Bleeding diathesis in Noonan syndrome: is acquired von Willebrand syndrome the clue?

INTRODUCTION

Noonan syndrome (NS) is characterized by dysmorphic facies, short stature and congenital heart defects. Various haemostatic disorders have been described in NS patients, but not all were related to bleeding, which itself is present in up to 65%. Several subgroups of NS - especially those with PTPN11 mutation - are associated with pulmonary stenosis. As it is known that some heart defects are prone to a shear stress related destruction of the von Willebrand factor as an important haemostatic component, we aimed to find out, whether the pulmonary stenosis could be responsible for such a mechanism in NS patients.

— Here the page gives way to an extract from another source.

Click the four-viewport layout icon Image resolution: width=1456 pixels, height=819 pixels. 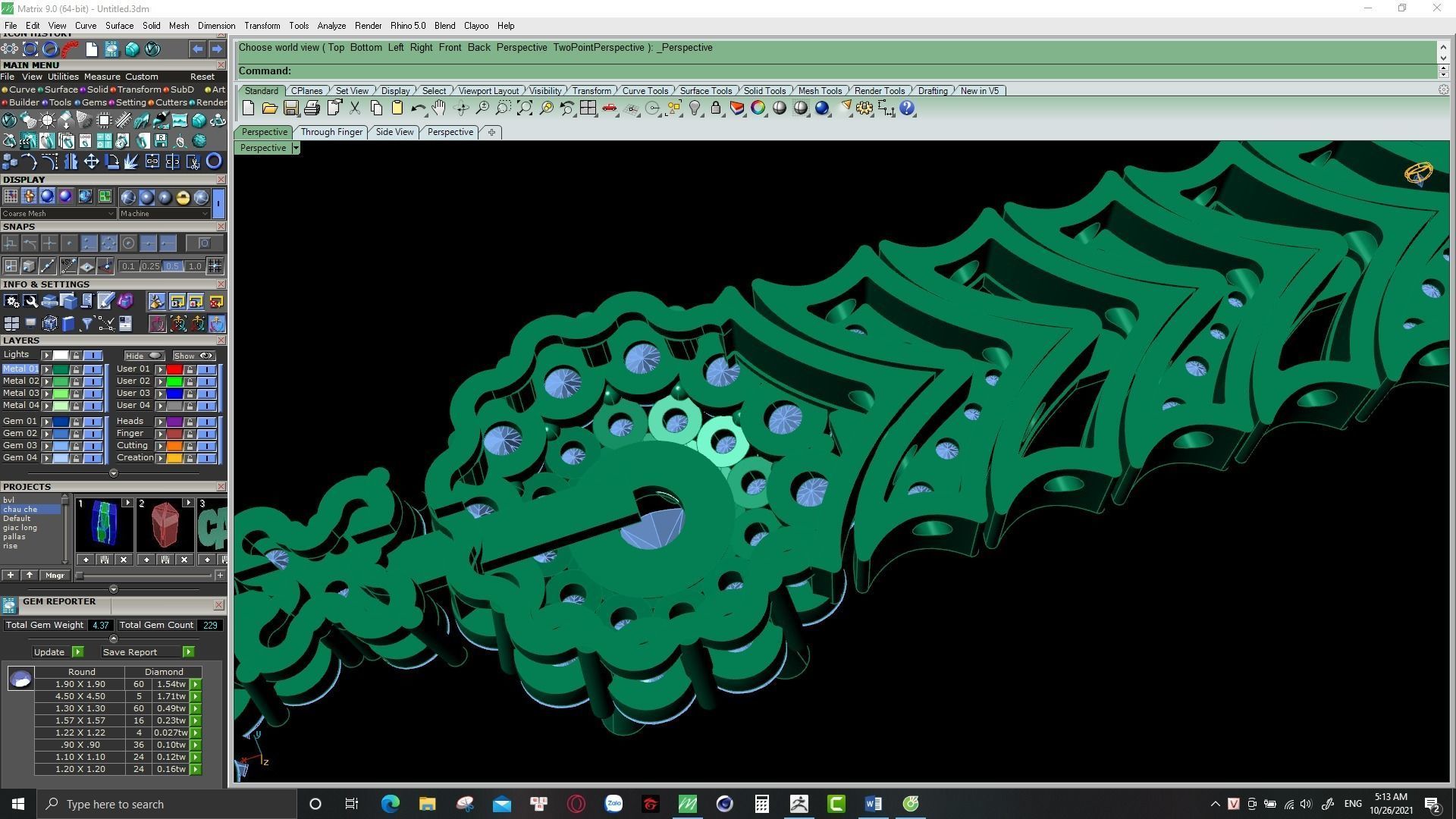588,108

PATIENTS, METHODS AND RESULTS: We investigated the haemostatic system in 15 children with genetically proven NS (14 with PTPN11, one with SOS1 mutation). Platelet count, basic coagulation parameters, fibrinogen and antithrombin were normal in all patients, none had a relevant reduction of coagulation factor activities. Five patients had pulmonary valve stenosis with systolic gradients>60 mmHg. In three of them a deficiency of the high molecular weight multimers and a pathologic collagen-binding capacity were detected, suggesting acquired von Willebrand syndrome. Nine of our patients indicated a relevant bleeding diathesis and complained of easy bruising, three reported spontaneous gum bleeding.

IN CONCLUSION

the destruction of the von Willebrand factor could explain the bleeding in some of the NS patients with pulmonary valve stenosis. Our finding is of clinical relevance since most of these patients require either interventional cardiac catheterization or open heart surgery which may be complicated by the haemorrhagic tendency.